> Task statement:
Write each entry down again precisely, skipping nothing.

Exercise data START

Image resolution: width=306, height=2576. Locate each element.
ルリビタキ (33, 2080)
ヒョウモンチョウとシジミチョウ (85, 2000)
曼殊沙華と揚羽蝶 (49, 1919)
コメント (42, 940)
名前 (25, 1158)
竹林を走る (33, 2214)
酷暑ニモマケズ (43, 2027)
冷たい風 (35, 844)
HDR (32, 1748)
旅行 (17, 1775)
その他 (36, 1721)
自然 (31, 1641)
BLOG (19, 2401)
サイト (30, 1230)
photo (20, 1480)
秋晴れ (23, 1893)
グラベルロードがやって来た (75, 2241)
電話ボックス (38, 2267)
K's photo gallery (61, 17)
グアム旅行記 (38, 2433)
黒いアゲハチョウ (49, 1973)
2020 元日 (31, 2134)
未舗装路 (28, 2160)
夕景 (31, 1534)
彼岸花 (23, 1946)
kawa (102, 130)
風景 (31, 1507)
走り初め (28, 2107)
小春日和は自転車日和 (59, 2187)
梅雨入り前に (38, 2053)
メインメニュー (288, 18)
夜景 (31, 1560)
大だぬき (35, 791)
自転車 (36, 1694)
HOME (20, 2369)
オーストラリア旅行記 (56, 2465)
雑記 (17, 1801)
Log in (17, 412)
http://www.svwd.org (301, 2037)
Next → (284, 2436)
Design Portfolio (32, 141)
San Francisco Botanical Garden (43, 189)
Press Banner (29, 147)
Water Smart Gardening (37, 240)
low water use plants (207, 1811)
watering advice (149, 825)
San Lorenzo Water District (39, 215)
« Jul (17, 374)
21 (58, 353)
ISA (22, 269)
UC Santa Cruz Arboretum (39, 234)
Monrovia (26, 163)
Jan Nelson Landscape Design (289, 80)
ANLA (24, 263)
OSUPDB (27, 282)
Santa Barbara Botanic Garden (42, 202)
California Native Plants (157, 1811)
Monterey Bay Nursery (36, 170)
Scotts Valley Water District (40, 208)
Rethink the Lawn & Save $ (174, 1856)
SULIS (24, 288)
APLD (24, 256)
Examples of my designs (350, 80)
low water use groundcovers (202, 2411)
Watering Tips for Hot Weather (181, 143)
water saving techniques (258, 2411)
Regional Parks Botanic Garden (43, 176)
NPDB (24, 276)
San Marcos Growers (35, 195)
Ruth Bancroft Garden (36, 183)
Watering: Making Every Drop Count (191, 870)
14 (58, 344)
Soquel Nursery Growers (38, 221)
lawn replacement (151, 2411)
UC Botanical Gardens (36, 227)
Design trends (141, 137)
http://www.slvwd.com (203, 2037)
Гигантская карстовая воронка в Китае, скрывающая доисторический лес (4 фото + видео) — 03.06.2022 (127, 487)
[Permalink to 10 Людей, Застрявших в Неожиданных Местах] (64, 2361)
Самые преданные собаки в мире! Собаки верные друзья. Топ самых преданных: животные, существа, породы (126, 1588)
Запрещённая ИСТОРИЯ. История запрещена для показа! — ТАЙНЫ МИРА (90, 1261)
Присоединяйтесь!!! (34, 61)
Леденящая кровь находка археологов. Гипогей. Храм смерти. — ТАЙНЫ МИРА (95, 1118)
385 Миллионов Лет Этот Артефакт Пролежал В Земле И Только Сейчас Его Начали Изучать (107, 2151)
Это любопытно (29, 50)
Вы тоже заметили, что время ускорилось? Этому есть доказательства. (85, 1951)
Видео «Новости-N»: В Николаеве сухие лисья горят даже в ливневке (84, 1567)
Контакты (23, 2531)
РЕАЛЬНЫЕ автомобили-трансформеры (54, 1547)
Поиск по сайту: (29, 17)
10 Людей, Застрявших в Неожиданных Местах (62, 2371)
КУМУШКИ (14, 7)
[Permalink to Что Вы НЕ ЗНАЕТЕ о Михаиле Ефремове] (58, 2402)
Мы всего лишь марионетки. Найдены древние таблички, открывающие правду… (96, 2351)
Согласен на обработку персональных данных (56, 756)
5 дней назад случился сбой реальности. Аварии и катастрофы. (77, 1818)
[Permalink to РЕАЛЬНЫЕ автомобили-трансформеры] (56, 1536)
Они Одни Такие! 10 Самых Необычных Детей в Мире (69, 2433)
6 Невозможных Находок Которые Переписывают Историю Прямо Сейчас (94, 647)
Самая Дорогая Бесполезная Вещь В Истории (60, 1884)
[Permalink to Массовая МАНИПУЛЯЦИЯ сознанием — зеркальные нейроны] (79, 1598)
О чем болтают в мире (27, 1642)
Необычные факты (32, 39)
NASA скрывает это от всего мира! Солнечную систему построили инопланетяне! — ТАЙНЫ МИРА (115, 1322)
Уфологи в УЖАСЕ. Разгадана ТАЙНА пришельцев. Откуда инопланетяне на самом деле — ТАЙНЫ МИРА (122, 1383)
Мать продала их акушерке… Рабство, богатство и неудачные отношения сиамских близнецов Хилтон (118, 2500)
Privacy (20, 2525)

Exercise data END

> Task result:
Image resolution: width=306, height=2576. Locate each element.
ルリビタキ (33, 2080)
ヒョウモンチョウとシジミチョウ (85, 2000)
曼殊沙華と揚羽蝶 (49, 1919)
コメント (42, 940)
名前 (25, 1158)
竹林を走る (33, 2214)
酷暑ニモマケズ (43, 2027)
冷たい風 (35, 844)
HDR (32, 1748)
旅行 (17, 1775)
その他 (36, 1721)
自然 (31, 1641)
BLOG (19, 2401)
サイト (30, 1230)
photo (20, 1480)
秋晴れ (23, 1893)
グラベルロードがやって来た (75, 2241)
電話ボックス (38, 2267)
K's photo gallery (61, 17)
グアム旅行記 (38, 2433)
黒いアゲハチョウ (49, 1973)
2020 元日 (31, 2134)
未舗装路 (28, 2160)
夕景 (31, 1534)
彼岸花 (23, 1946)
kawa (102, 130)
風景 (31, 1507)
走り初め (28, 2107)
小春日和は自転車日和 (59, 2187)
梅雨入り前に (38, 2053)
メインメニュー (288, 18)
夜景 (31, 1560)
大だぬき (35, 791)
自転車 (36, 1694)
HOME (20, 2369)
オーストラリア旅行記 (56, 2465)
雑記 (17, 1801)
Log in (17, 412)
http://www.svwd.org (301, 2037)
Next → (284, 2436)
Design Portfolio (32, 141)
San Francisco Botanical Garden (43, 189)
Press Banner (29, 147)
Water Smart Gardening (37, 240)
low water use plants (207, 1811)
watering advice (149, 825)
San Lorenzo Water District (39, 215)
« Jul (17, 374)
21 (58, 353)
ISA (22, 269)
UC Santa Cruz Arboretum (39, 234)
Monrovia (26, 163)
Jan Nelson Landscape Design (289, 80)
ANLA (24, 263)
OSUPDB (27, 282)
Santa Barbara Botanic Garden (42, 202)
California Native Plants (157, 1811)
Monterey Bay Nursery (36, 170)
Scotts Valley Water District (40, 208)
Rethink the Lawn & Save $ (174, 1856)
SULIS (24, 288)
APLD (24, 256)
Examples of my designs (350, 80)
low water use groundcovers (202, 2411)
Watering Tips for Hot Weather (181, 143)
water saving techniques (258, 2411)
Regional Parks Botanic Garden (43, 176)
NPDB (24, 276)
San Marcos Growers (35, 195)
Ruth Bancroft Garden (36, 183)
Watering: Making Every Drop Count (191, 870)
14 (58, 344)
Soquel Nursery Growers (38, 221)
lawn replacement (151, 2411)
UC Botanical Gardens (36, 227)
Design trends (141, 137)
http://www.slvwd.com (203, 2037)
Гигантская карстовая воронка в Китае, скрывающая доисторический лес (4 фото + видео) — 03.06.2022 (127, 487)
[Permalink to 10 Людей, Застрявших в Неожиданных Местах] (64, 2361)
Самые преданные собаки в мире! Собаки верные друзья. Топ самых преданных: животные, существа, породы (126, 1588)
Запрещённая ИСТОРИЯ. История запрещена для показа! — ТАЙНЫ МИРА (90, 1261)
Присоединяйтесь!!! (34, 61)
Леденящая кровь находка археологов. Гипогей. Храм смерти. — ТАЙНЫ МИРА (95, 1118)
385 Миллионов Лет Этот Артефакт Пролежал В Земле И Только Сейчас Его Начали Изучать (107, 2151)
Это любопытно (29, 50)
Вы тоже заметили, что время ускорилось? Этому есть доказательства. (85, 1951)
Видео «Новости-N»: В Николаеве сухие лисья горят даже в ливневке (84, 1567)
Контакты (23, 2531)
РЕАЛЬНЫЕ автомобили-трансформеры (54, 1547)
Поиск по сайту: (29, 17)
10 Людей, Застрявших в Неожиданных Местах (62, 2371)
КУМУШКИ (14, 7)
[Permalink to Что Вы НЕ ЗНАЕТЕ о Михаиле Ефремове] (58, 2402)
Мы всего лишь марионетки. Найдены древние таблички, открывающие правду… (96, 2351)
Согласен на обработку персональных данных (56, 756)
5 дней назад случился сбой реальности. Аварии и катастрофы. (77, 1818)
[Permalink to РЕАЛЬНЫЕ автомобили-трансформеры] (56, 1536)
Они Одни Такие! 10 Самых Необычных Детей в Мире (69, 2433)
6 Невозможных Находок Которые Переписывают Историю Прямо Сейчас (94, 647)
Самая Дорогая Бесполезная Вещь В Истории (60, 1884)
[Permalink to Массовая МАНИПУЛЯЦИЯ сознанием — зеркальные нейроны] (79, 1598)
О чем болтают в мире (27, 1642)
Необычные факты (32, 39)
NASA скрывает это от всего мира! Солнечную систему построили инопланетяне! — ТАЙНЫ МИРА (115, 1322)
Уфологи в УЖАСЕ. Разгадана ТАЙНА пришельцев. Откуда инопланетяне на самом деле — ТАЙНЫ МИРА (122, 1383)
Мать продала их акушерке… Рабство, богатство и неудачные отношения сиамских близнецов Хилтон (118, 2500)
Privacy (20, 2525)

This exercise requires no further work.